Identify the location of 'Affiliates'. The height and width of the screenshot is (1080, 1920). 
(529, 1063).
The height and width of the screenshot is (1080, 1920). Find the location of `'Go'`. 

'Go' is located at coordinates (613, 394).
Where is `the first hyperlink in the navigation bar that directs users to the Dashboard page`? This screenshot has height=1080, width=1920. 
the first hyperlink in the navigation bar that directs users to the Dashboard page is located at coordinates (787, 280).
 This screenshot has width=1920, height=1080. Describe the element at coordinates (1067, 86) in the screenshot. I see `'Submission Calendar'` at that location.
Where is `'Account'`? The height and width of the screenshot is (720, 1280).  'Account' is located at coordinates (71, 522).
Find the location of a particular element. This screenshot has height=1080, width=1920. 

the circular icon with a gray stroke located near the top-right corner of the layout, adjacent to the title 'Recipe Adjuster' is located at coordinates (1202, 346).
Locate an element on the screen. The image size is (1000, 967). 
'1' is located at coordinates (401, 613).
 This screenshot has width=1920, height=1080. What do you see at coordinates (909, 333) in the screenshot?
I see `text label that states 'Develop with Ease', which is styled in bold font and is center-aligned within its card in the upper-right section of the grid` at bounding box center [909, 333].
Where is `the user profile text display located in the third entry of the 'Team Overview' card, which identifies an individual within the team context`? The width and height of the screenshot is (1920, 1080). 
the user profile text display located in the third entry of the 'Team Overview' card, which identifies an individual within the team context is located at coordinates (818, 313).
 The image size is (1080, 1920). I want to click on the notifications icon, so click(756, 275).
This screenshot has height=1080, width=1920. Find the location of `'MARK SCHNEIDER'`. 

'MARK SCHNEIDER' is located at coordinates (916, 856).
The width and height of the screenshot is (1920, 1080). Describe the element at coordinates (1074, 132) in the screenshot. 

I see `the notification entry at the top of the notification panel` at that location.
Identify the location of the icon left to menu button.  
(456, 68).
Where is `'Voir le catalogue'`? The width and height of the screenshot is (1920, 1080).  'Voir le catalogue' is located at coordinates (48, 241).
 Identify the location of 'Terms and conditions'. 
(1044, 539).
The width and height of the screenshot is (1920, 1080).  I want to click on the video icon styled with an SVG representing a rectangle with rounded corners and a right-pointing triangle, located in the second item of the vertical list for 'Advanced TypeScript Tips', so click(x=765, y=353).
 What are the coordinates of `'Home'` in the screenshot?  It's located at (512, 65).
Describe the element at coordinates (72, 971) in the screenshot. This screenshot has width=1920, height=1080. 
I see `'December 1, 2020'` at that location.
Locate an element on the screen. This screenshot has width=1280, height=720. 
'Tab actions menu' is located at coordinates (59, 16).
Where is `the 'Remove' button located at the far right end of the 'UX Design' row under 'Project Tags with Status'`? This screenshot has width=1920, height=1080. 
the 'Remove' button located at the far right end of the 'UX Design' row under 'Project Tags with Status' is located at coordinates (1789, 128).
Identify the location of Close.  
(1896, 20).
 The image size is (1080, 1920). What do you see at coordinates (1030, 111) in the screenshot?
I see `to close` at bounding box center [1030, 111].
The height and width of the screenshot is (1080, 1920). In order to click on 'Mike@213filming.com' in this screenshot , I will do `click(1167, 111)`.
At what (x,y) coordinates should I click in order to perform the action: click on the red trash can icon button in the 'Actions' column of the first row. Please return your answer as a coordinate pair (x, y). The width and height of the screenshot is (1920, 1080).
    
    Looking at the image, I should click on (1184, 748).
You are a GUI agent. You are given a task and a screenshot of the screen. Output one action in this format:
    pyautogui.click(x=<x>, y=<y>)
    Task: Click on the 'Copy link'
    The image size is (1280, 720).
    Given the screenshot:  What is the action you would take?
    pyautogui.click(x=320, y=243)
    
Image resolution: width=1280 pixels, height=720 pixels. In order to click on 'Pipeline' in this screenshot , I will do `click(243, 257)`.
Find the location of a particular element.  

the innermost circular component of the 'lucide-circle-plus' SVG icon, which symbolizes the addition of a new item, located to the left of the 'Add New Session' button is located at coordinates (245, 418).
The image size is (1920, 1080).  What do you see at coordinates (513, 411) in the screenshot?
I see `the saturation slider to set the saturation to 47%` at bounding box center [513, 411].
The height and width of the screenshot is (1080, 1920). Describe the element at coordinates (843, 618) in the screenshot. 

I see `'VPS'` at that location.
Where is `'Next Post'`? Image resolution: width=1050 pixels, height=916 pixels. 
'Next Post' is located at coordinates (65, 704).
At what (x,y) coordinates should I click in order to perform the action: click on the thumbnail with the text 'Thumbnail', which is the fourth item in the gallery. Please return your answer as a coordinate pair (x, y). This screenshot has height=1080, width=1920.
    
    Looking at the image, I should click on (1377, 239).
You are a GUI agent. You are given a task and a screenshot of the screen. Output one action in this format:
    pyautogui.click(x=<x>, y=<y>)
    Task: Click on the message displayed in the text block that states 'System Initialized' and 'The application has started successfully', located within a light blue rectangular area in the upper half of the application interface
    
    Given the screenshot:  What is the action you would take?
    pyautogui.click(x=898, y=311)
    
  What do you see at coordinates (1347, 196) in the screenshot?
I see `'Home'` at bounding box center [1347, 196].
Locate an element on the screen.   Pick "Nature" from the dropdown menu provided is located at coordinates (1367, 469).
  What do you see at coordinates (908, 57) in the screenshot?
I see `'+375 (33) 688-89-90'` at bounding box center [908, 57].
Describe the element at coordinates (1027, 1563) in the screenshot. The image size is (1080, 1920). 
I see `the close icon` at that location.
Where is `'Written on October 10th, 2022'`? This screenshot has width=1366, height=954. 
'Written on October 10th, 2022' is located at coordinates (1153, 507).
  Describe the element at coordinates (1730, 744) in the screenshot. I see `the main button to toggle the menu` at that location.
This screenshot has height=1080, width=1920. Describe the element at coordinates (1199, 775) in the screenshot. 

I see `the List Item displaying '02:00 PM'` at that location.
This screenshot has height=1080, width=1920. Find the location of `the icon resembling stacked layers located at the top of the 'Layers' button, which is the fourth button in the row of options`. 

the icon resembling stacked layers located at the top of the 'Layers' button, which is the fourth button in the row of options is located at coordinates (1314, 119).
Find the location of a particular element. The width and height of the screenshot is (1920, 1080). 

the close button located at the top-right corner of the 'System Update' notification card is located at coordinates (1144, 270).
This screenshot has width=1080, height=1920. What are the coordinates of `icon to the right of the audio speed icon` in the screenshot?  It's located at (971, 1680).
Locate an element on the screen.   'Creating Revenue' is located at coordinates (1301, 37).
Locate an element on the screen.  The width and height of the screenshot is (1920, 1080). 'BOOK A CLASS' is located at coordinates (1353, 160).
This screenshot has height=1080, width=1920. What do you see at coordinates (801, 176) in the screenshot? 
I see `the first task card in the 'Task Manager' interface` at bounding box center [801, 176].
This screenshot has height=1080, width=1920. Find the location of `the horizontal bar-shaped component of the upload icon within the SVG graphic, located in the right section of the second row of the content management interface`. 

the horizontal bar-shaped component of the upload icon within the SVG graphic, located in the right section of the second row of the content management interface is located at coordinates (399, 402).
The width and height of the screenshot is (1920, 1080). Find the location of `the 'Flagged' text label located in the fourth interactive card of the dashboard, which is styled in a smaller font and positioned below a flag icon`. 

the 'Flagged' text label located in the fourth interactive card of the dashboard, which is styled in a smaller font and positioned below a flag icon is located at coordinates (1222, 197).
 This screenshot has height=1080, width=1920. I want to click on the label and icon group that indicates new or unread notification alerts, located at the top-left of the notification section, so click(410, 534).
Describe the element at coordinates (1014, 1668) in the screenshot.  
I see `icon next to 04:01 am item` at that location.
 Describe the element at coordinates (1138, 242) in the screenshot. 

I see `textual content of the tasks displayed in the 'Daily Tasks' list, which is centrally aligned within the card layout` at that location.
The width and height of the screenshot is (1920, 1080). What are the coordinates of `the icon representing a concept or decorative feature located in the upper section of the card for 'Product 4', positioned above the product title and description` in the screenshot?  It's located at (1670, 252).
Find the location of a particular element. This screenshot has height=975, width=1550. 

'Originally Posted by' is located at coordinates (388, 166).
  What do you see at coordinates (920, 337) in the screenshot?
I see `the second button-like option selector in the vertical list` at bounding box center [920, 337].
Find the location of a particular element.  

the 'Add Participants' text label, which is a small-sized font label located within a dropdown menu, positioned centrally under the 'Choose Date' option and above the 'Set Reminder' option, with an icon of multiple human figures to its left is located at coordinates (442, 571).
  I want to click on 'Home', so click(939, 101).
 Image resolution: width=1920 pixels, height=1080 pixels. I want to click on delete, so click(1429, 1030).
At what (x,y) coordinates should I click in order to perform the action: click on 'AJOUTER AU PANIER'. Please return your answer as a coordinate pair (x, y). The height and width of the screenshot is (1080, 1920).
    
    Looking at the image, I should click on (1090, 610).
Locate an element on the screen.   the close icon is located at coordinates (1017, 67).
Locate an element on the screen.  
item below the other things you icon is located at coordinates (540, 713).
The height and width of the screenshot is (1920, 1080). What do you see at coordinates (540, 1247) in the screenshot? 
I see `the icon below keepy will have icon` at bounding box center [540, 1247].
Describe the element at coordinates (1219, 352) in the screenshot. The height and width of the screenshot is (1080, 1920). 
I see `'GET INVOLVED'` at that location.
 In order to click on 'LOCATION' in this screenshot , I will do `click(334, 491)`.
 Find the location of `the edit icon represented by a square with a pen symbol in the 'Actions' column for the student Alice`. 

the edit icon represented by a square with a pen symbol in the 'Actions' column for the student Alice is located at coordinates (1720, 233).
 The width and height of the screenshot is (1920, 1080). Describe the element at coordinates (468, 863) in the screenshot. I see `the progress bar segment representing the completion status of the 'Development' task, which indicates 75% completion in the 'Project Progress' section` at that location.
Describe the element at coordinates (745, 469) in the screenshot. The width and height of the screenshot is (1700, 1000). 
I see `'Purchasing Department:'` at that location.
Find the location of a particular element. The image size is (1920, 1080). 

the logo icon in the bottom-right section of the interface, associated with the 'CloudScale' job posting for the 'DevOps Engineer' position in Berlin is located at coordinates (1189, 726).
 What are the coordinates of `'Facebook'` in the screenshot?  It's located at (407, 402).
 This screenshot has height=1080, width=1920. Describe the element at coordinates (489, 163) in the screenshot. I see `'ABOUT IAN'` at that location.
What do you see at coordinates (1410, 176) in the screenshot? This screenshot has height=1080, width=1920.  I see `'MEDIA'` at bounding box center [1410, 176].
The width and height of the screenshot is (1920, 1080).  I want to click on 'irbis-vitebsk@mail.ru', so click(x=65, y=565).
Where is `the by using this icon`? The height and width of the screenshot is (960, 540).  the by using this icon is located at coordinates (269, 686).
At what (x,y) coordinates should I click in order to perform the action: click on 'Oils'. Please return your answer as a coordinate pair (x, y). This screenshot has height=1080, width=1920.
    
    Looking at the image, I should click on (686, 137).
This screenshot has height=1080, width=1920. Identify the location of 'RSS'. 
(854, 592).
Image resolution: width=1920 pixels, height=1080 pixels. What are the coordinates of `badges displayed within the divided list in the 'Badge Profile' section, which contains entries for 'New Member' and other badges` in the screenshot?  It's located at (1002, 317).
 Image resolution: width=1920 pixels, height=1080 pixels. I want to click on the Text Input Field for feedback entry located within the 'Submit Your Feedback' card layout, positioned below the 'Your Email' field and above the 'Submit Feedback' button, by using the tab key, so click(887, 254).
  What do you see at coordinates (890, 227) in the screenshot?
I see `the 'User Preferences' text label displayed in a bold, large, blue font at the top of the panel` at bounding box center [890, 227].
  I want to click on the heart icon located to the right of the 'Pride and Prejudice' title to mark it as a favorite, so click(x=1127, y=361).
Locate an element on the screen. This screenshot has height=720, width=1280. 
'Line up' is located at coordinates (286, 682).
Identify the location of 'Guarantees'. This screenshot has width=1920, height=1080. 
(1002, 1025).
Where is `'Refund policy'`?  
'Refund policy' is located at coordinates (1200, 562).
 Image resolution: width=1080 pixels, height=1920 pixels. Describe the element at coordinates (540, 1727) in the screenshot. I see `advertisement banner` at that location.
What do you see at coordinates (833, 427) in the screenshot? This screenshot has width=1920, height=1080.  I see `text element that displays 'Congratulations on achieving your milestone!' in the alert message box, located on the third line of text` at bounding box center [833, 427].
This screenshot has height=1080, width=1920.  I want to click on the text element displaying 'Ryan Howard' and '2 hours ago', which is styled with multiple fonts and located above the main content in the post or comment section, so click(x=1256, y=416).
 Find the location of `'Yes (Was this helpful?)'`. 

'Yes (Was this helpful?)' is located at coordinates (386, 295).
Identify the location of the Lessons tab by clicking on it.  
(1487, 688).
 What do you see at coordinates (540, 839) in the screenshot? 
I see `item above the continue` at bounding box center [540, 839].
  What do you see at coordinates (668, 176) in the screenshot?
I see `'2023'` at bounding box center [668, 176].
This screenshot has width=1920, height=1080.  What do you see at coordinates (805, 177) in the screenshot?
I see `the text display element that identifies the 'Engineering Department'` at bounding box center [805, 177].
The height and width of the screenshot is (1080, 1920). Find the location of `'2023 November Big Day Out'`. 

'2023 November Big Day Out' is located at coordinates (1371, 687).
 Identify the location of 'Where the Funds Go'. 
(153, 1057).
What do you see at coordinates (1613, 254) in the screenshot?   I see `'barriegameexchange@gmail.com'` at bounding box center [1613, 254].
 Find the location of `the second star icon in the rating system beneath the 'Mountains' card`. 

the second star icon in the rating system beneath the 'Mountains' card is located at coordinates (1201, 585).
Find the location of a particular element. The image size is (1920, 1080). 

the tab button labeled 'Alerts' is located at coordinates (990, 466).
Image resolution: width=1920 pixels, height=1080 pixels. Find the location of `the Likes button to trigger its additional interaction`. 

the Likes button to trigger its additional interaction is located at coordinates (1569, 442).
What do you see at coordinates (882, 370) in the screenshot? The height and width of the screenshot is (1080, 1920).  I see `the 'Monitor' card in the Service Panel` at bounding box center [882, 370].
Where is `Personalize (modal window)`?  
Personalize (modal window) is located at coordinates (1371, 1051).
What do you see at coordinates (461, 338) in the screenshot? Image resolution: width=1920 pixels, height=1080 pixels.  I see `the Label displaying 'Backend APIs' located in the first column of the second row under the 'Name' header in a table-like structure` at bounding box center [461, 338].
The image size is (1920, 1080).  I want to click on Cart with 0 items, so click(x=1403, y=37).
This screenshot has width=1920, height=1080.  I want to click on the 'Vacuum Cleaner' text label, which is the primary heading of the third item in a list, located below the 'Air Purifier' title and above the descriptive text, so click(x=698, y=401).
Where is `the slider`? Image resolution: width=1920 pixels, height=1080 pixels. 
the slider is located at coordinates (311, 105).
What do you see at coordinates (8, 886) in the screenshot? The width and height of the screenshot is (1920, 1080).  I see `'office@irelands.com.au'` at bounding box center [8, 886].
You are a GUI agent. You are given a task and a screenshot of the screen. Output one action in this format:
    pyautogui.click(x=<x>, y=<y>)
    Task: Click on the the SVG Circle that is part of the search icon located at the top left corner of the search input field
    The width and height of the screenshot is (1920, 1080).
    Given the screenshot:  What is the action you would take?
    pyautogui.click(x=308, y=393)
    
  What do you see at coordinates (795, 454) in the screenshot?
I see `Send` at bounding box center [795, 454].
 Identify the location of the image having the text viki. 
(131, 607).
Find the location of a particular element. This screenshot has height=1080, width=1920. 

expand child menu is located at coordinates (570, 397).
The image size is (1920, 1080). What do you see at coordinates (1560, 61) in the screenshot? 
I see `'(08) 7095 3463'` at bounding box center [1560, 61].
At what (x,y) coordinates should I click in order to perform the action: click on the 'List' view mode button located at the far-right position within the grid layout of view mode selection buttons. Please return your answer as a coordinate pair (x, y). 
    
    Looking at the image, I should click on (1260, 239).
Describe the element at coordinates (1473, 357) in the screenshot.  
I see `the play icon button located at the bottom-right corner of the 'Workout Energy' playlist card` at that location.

^^^^

- **Set task**: Please reproduce the records word for word, starting from the first line and ending with the line that contains "coordinates (613, 394).".

- **The reply**:
Identify the location of 'Affiliates'. The height and width of the screenshot is (1080, 1920). 
(529, 1063).
The height and width of the screenshot is (1080, 1920). Find the location of `'Go'`. 

'Go' is located at coordinates (613, 394).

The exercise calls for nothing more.